La desconfianza se estaba apoderando de mí. Ya dudaba de todo el mundo, aunque ciertamente no era para menos: El que creía que iba a ser mi ejercito de leales fans espagnolos no era más que un nido de víboras intrigantes en cuyo centro se alzaba un embaucador Rumber, apoyado siempre por María Laura, su manager y ahora también subcomandante de los ultrafans...

- Perdone la tardanza Maestro -la gravísima voz de Eugène me sacó de mis pensamientos de un mazazo; me había olvidado completamente de él-, pero su mousse estaba hecho con mantequilla y les he exigido que hicieran otro sin ese ingrediente. Aquí está, como a usted le gusta...

"Como a usted le gusta", su última frase resonaba en mi cabeza con efecto vocoder y algo de flanger. Aquel individuo sabía cosas de mí que no recuerdo haber ventilado en ninguna entrevista. Dios mío, ¿cómo había podido estar tan ciego? ¡Eugène era un ultrafan camuflado! Entonces me pregunté cómo fue capaz de localizar el hotel donde me hospedaba... Seguramente por alguna señal emitida desde un chip espía instalado en mi MacBook. Me había metido en la boca del lobo dejándome engatusar por mi rayado y rayante acompañante. Tenía que salir de allí, y a ser posible sin levantar sospechas.

- Claro, claro... Sin mantequilla... -dije intentando disimular mientras me levantaba lentamente de mi asiento-. ¡Anda, qué tonto! Pues no que he salido del hotel sin dinero encima -solté lo primero que me vino al melón-, así que voy ahora mismo a salir a ver si encuentro un cajero de Barclays por aquí ¿vale?...

- No, Maestro, que yo invito -replicó el recién descubierto ultrafan- que hoy es un día glorioso: Voy a entrar de nuevo en la comunidad de internet sin tener que usar un nick de camuflaje -dijo en medio de una gran sonrisa, una sonrisa sospechosa-. Oiga, ¿le ocurre algo?...

No perdí un segundo, salí por piernas todo lo rápido que pude, como si recorriera de nuevo la pasarela sobre el lago en mi concierto de Sevilla, abandonando el cibercafé -casi me quedo encajado en la puta puerta giratoria- y a Eugène dentro de él seguramente paralizado por la sorpresa pues cuando me lancé escaleras abajo por la boca de metro pude comprobar que no me seguía.

Recorrí los subterráneos pasillos, temiendo cruzarme con algún otro ultrafan que pudiera seguirme.
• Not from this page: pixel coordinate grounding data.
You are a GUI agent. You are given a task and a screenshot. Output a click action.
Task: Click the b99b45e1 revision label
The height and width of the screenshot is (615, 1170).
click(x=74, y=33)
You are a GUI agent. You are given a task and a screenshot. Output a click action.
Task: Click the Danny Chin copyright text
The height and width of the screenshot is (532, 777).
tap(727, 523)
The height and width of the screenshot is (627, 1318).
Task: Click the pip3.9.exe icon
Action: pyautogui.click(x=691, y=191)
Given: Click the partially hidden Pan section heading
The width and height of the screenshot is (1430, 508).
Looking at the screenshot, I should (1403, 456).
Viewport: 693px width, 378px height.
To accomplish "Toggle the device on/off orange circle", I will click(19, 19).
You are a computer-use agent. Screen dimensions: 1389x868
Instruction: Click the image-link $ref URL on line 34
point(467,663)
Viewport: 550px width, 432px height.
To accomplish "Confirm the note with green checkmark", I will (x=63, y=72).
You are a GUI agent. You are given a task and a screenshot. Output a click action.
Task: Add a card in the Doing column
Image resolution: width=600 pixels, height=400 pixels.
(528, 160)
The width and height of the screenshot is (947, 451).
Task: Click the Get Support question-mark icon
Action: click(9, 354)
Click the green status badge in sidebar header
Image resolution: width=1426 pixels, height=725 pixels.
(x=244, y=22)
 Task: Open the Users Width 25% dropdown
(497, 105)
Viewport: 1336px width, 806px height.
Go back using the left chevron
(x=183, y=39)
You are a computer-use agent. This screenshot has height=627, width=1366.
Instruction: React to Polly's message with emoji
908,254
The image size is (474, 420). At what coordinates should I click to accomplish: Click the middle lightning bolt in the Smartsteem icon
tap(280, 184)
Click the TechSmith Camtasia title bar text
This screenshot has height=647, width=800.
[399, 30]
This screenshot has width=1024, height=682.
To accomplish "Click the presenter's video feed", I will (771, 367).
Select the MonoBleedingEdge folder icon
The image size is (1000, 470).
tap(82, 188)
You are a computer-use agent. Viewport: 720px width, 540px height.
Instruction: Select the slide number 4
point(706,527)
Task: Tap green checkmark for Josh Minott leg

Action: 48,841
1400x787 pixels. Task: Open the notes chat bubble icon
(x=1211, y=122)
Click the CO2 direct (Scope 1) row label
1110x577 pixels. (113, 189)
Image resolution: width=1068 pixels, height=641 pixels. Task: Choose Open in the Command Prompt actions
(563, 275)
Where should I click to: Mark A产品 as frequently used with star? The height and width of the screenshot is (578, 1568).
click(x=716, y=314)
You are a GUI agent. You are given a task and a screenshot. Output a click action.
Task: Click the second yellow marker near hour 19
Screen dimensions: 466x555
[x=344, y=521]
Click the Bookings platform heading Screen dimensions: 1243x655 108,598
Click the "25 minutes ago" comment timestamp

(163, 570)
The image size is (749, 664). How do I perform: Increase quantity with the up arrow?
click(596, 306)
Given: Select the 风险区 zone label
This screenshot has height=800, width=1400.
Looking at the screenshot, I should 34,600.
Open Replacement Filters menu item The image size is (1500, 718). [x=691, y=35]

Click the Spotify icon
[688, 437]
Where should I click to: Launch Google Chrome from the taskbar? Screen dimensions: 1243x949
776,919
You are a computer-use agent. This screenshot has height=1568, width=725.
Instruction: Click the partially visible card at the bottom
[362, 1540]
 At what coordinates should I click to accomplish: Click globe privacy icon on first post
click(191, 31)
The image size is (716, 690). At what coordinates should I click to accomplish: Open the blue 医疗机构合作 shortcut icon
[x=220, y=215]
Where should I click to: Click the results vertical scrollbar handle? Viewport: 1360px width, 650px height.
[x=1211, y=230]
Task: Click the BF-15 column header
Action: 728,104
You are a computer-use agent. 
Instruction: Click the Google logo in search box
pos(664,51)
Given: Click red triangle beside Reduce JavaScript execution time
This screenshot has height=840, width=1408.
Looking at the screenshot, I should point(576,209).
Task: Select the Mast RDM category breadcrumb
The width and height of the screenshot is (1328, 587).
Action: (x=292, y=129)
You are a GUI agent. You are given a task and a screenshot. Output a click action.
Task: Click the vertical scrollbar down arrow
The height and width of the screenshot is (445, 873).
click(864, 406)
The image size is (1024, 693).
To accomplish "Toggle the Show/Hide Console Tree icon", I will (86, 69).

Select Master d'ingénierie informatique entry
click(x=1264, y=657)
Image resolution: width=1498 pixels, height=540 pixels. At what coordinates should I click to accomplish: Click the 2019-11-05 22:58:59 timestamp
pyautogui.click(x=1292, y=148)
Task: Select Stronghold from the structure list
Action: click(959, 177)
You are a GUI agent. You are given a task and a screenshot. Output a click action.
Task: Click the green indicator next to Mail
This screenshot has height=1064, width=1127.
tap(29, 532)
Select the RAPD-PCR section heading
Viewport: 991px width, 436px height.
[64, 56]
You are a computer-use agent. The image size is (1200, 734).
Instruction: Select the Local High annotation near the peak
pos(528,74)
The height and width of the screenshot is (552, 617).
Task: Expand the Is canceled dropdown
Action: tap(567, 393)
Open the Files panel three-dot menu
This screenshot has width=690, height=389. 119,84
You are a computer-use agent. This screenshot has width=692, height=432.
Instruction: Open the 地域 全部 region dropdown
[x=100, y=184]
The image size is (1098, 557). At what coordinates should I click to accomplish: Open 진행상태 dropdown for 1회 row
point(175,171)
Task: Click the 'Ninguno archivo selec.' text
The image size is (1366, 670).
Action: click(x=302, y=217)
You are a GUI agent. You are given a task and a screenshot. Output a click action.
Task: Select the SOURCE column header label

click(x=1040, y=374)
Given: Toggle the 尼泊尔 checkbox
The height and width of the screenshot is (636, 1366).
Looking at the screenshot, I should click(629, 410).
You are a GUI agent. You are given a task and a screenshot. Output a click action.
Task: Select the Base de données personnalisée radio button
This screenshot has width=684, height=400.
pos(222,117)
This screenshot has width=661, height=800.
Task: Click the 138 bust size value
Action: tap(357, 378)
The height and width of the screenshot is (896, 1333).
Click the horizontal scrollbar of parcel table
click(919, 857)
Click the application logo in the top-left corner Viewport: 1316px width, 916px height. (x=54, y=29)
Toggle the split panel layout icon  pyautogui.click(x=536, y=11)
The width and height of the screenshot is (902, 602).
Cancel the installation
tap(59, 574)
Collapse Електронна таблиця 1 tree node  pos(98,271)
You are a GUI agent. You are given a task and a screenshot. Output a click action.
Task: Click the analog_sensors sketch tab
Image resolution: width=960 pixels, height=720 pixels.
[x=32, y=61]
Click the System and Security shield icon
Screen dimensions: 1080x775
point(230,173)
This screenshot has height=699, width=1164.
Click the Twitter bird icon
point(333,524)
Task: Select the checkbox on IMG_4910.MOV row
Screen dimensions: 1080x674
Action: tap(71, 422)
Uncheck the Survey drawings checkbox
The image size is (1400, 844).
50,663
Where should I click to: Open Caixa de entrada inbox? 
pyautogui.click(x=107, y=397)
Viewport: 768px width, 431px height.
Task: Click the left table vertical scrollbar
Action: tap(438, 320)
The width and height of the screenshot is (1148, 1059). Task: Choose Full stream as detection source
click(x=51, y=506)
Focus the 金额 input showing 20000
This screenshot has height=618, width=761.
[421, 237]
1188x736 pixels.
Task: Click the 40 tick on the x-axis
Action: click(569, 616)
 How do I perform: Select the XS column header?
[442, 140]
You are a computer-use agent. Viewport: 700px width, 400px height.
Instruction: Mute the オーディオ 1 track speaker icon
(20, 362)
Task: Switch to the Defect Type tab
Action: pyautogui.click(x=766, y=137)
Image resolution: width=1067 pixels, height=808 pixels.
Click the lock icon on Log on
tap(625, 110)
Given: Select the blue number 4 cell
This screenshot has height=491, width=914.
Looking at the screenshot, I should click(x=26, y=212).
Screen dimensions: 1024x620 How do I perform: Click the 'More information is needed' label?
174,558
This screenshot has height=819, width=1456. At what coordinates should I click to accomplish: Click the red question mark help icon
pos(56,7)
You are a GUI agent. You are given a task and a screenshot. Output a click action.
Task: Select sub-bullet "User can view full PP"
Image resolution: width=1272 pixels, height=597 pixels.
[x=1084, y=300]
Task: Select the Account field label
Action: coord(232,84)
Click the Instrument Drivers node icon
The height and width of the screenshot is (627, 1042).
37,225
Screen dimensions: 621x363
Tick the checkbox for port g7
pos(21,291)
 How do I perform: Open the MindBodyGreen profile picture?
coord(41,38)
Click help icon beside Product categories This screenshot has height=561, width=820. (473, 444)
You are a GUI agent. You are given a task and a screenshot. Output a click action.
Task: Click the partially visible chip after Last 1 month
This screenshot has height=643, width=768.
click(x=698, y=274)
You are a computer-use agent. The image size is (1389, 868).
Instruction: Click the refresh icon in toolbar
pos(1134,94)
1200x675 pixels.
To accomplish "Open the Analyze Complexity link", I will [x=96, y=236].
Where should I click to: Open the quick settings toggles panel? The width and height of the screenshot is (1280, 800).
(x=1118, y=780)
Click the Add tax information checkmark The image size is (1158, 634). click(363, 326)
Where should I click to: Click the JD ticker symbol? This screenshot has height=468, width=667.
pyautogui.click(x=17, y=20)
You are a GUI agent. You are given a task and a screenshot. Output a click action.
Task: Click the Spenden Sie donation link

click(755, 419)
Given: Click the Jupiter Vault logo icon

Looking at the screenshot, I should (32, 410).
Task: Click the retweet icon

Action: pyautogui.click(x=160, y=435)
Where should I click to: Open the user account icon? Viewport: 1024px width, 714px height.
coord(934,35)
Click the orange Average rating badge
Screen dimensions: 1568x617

Sus caras, las que vi en aquel video, se quedaron grabadas en mi sensual mente. Llegué a un andén del cual estaba a punto de salir un tren. Sin pensarlo me colé en él y las puertas se cerraron tras de mí.

Había escapado de milagro. Pero aún no estaba a salvo: ¡Me encontraba bajo el subsuelo del bastión de los ultrafans espagnolos!.